[Records excerpted from a collection]
-- Opening Marker --
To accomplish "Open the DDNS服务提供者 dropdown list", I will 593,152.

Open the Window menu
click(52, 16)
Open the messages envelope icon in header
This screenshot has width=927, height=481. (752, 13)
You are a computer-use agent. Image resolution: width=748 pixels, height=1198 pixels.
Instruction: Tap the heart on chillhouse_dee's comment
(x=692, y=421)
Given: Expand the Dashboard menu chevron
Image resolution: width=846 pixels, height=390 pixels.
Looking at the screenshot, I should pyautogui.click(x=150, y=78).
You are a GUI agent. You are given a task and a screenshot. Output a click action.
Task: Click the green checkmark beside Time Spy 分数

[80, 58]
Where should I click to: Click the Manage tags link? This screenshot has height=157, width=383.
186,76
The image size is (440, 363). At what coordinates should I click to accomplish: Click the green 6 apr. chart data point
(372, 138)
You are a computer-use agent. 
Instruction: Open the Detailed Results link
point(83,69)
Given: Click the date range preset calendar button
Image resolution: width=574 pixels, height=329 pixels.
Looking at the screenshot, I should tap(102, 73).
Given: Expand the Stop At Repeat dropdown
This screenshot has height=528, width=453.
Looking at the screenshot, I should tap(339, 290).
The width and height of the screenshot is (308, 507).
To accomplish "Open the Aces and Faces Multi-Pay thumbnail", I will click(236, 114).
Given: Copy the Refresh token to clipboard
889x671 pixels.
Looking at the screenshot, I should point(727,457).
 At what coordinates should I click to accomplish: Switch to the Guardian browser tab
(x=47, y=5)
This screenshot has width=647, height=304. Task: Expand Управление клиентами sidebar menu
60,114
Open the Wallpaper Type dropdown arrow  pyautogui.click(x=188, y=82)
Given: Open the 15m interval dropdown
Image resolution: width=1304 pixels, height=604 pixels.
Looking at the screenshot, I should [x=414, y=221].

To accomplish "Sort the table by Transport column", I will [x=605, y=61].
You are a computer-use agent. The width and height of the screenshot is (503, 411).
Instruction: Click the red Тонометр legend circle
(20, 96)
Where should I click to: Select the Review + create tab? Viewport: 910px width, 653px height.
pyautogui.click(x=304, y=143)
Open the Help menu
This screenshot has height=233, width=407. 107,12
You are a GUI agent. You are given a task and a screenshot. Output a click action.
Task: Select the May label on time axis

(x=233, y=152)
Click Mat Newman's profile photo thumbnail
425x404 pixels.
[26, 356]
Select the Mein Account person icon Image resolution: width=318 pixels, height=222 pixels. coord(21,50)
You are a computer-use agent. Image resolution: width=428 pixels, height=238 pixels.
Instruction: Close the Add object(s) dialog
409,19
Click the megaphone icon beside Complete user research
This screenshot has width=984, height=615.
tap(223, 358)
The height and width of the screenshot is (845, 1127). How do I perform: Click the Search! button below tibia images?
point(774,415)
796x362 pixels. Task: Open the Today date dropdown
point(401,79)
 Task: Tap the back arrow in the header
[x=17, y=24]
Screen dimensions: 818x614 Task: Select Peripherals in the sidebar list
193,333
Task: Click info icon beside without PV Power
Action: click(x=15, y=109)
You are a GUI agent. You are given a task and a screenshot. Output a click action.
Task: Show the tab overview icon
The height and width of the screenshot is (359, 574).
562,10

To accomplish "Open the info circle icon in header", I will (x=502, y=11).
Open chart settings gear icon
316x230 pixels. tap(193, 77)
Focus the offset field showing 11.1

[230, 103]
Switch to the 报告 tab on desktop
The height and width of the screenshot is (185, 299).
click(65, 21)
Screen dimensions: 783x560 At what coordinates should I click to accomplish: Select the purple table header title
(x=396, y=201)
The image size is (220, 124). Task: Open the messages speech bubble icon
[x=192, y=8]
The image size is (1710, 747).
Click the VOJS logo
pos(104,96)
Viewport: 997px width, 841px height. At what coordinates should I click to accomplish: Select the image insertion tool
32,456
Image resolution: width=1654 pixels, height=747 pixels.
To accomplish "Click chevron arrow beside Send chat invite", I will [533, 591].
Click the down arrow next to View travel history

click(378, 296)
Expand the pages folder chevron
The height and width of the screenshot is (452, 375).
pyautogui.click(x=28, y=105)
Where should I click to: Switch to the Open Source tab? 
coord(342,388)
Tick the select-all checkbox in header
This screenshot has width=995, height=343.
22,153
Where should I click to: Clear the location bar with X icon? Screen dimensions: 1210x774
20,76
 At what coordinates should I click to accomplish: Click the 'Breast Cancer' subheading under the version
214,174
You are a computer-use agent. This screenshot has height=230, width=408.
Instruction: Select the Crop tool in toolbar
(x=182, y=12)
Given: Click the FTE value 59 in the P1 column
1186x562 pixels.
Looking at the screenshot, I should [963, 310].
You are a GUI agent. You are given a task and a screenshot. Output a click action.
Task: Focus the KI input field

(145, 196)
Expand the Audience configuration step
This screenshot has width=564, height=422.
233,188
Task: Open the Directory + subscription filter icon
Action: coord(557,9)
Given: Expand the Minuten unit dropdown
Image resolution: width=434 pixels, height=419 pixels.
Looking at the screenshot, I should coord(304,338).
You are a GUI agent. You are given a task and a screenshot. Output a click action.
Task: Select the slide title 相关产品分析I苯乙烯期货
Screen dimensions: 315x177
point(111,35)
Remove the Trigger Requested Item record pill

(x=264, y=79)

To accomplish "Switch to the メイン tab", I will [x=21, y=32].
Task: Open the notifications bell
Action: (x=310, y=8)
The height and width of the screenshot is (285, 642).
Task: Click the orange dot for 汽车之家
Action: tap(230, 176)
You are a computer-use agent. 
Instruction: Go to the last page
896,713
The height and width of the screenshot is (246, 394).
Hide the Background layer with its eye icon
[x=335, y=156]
-- Closing Marker --
Reproduce exactly the lines above from the line with "Given: Expand the Stop At Repeat dropdown" to the line with "Given: Open the 15m interval dropdown", including both, and add nothing.

● **SOLUTION FOR THIS PROBLEM**
Given: Expand the Stop At Repeat dropdown
This screenshot has height=528, width=453.
Looking at the screenshot, I should tap(339, 290).
The width and height of the screenshot is (308, 507).
To accomplish "Open the Aces and Faces Multi-Pay thumbnail", I will click(236, 114).
Given: Copy the Refresh token to clipboard
889x671 pixels.
Looking at the screenshot, I should point(727,457).
 At what coordinates should I click to accomplish: Switch to the Guardian browser tab
(x=47, y=5)
This screenshot has width=647, height=304. Task: Expand Управление клиентами sidebar menu
60,114
Open the Wallpaper Type dropdown arrow  pyautogui.click(x=188, y=82)
Given: Open the 15m interval dropdown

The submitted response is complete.